The performance in question proved to be a historical, inspired, adrenaline rush of an event, extra wonderful for the fact that dull establishment TV was being subverted so joyfully. They made no attempt to play out the well known lie, but held their guitars above their heads, threw them around a bit, and the kids leapt onstage in a beautiful surge. After which, the presenters were their usual grinning idiot selves and carried on as if nothing had happened.

COMPLETE AWFULNESS

"Did you have a happy childhood?" asks Eugene. 

"A very happy childhood, yes indeed."

'Were your parents into rock music as well?"

"No, my parents weren't into rock music, not at all. My parents…"

He was interrupted by someone, then was asked something else, and the next round in the competition to see who could be the most unprofessional interviewer began.

"What are your favourite pets?"

"I got a very definite bonding with cats," replies Kurt

"Yeah cats, especially charcoal grey," says Tracee. "I'd really like a charcoal grey cat. But I'm not allowed because…" (goes on at length about why she can't have a cat). 

"Do you have pet cats?"

"I can't keep cats any more," says Kurt. "I'm on tour so often I can't afford to pay my friends to feed them and take care of them."

"What would you call a cat?" 

"Alien."

"I would call my cat Dollyrocker. It's a Syd Barret song, it goes 'Dollyrocker, Dollyrocker, Dollyrocker.' It's just a cool name, I'd rather be called Dollyrocker instead of Tracy. My mother called me Tracy," says Tracee. "My mother has no imagination, she went to the movies a lot so she called me Tracy after Spencer Tracy, and that's so shit, she could have called me something better, she could have called me Dollyrocker. Anyway, shall we change the subject?"

'Yeah." 

"Sorry."

SCARY IMAGE MACHINE

"Why are you so scruffy?" asks Eugene, the question asker. "You don't need to answer that one cos you've only had five hours sleep!" he immediately decides. But Eugene, my faint astral projection whispers, I wrote the question before seeing them this evening - I wrote the question because all their press shots show them as the messiest looking band alive… oh, nevermind.

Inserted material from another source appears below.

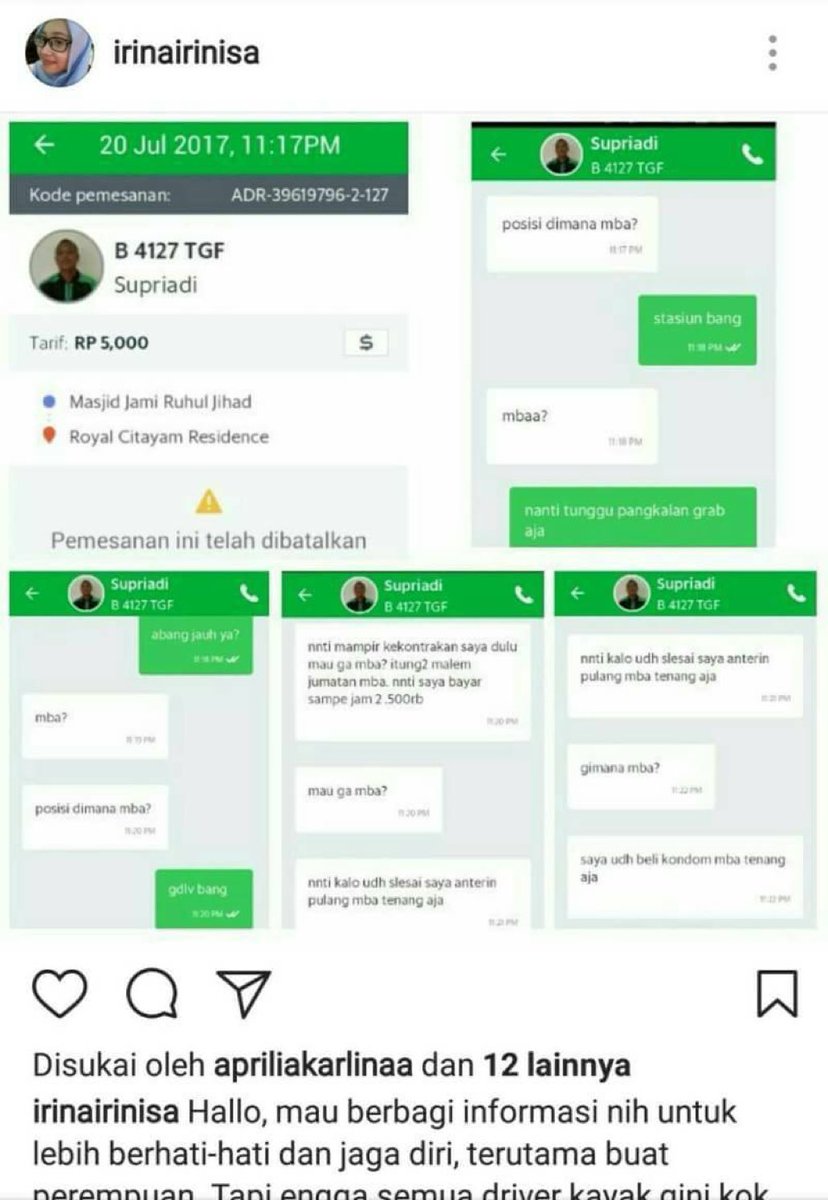Tap the 'stasiun bang' green chat bubble
The width and height of the screenshot is (828, 1200).
pyautogui.click(x=697, y=329)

On a less visual theme though, there've been conflicting reports about Nirvana: on the one hand there's the 'New Age' man dealing with issues responsibly, and on the other they're smashing everything up.

"It's part of human nature to appreciate all forms of emotion and to not deny any of them; if you're a true person you shouldn't deny any of them. You shouldn't feel that you should go in one specific direction to promote the image of your band. We like to fuck off, we like to have fun and we also care sincerely about specific things that affect us…"

"So what makes you want to smash things up?" they ask, concerned.

"Well, actually there's the fun side of it…" Kurt giggles. 

"How do you prefer to be portrayed?"

"Just like this" Kurt says. "As the sensitive artist type, the frontman with long blond hair."

THE END

Everyone gasps, and the tape recorder is turned off.